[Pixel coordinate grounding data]
********************

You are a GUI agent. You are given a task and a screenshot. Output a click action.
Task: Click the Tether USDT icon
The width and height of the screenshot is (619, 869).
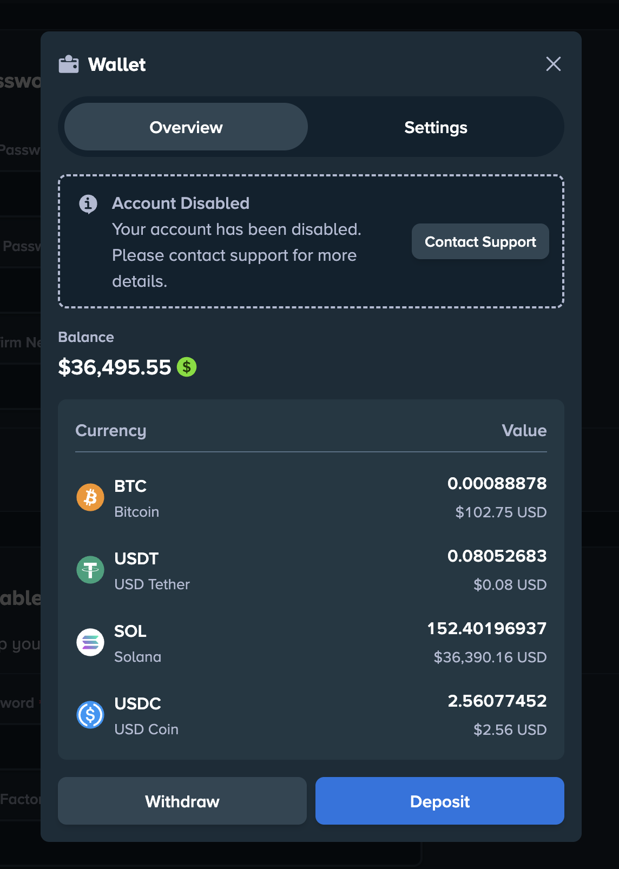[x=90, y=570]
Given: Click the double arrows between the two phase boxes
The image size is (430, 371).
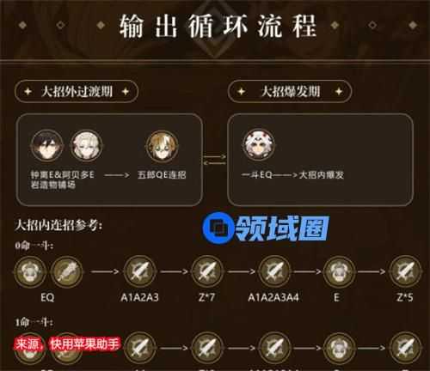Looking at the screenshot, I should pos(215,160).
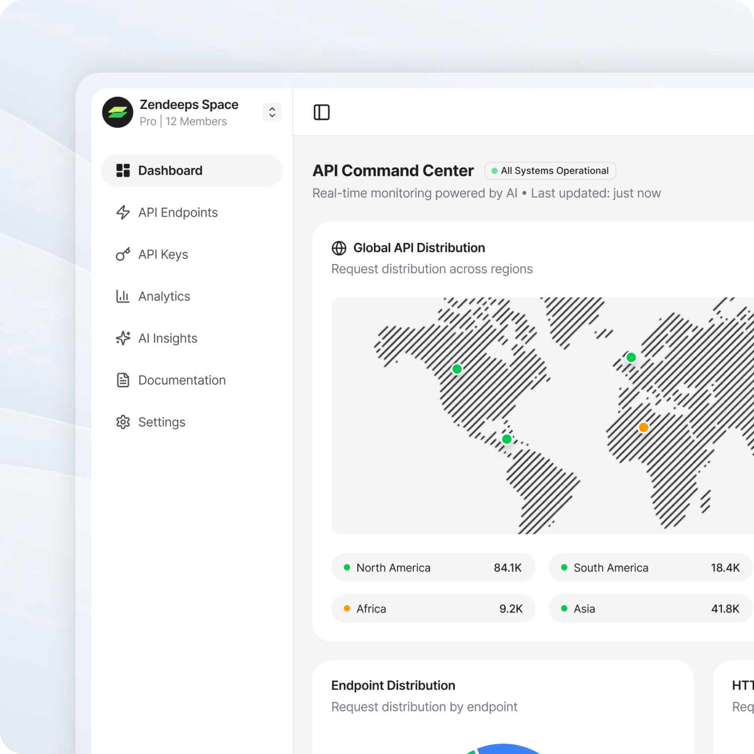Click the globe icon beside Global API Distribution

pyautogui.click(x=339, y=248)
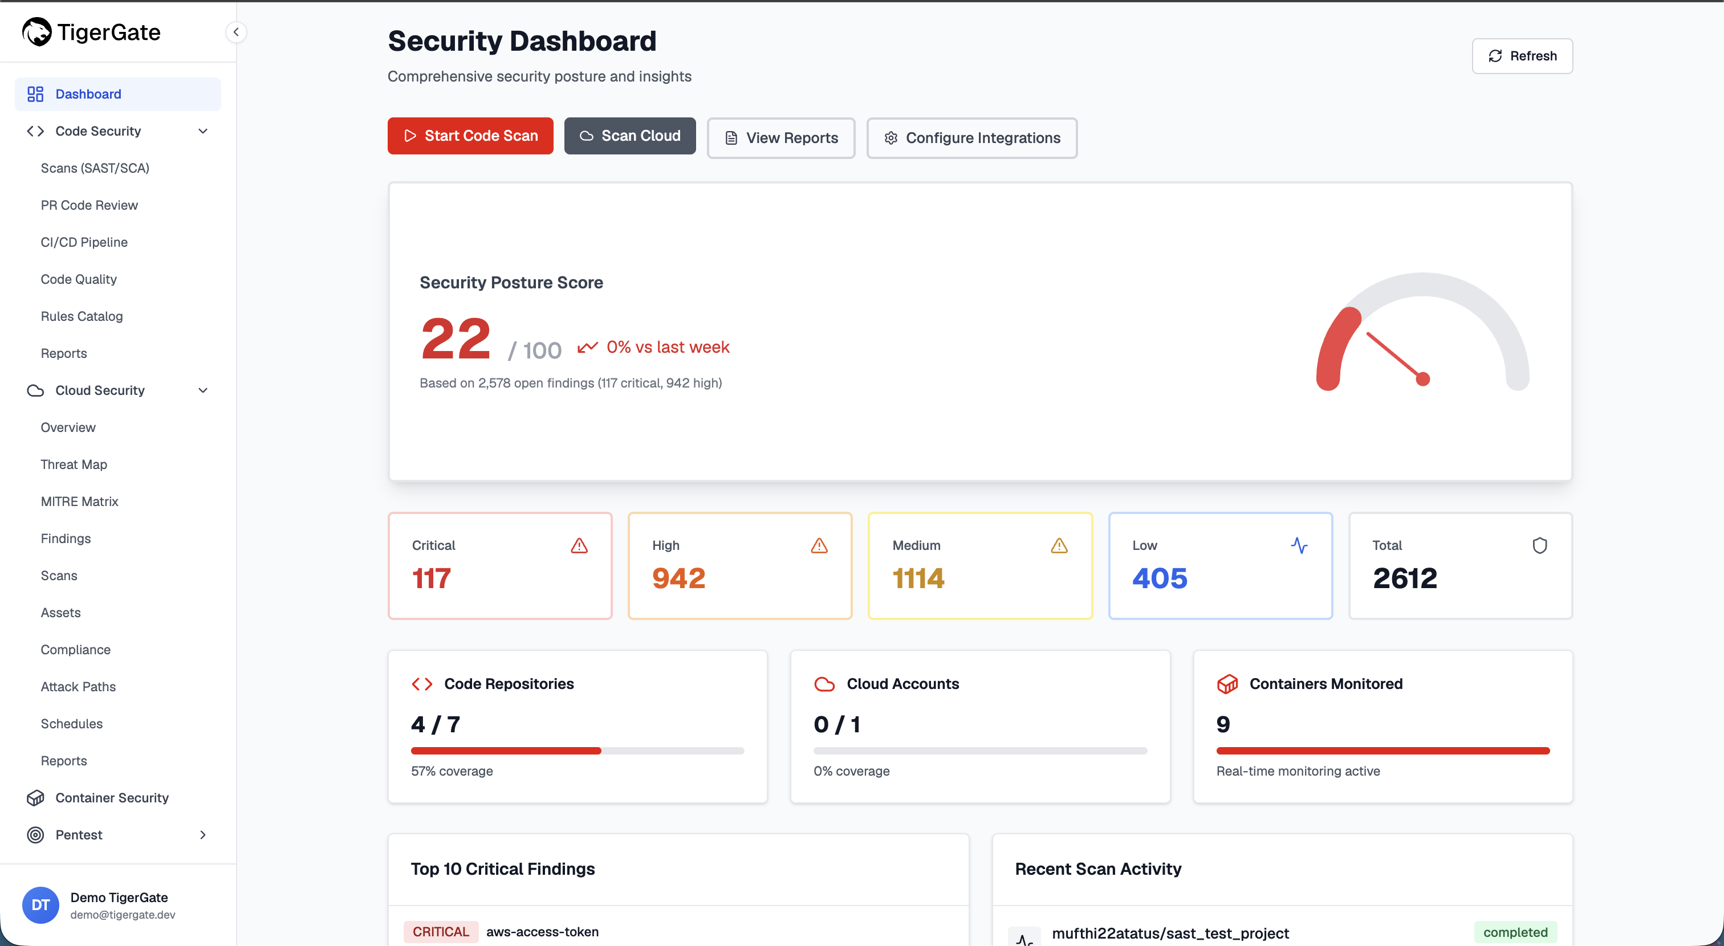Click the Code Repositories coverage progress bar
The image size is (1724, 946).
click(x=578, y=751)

********************

→ The task
Output the records above exactly as written, but leave out the pictures.

→ Answer space
You are a GUI agent. You are given a task and a screenshot. Output a click action.
Task: Click the Tether USDT icon
The width and height of the screenshot is (619, 869).
[x=90, y=570]
Given: Click the double arrows between the two phase boxes
The image size is (430, 371).
Looking at the screenshot, I should pos(215,160).
Click the globe icon beside Global API Distribution

pyautogui.click(x=339, y=248)
Click the Code Repositories coverage progress bar
The image size is (1724, 946).
click(x=578, y=751)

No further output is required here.